» Aim of the exercise
Arrange the records below as a numbered list, leaving out any blank lines.

» Supplied entries
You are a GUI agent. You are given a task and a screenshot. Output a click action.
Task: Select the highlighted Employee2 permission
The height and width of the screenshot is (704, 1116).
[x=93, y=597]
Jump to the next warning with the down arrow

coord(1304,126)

» Task output
1. You are a GUI agent. You are given a task and a screenshot. Output a click action.
2. Task: Select the highlighted Employee2 permission
3. The height and width of the screenshot is (704, 1116).
4. [x=93, y=597]
5. Jump to the next warning with the down arrow
6. coord(1304,126)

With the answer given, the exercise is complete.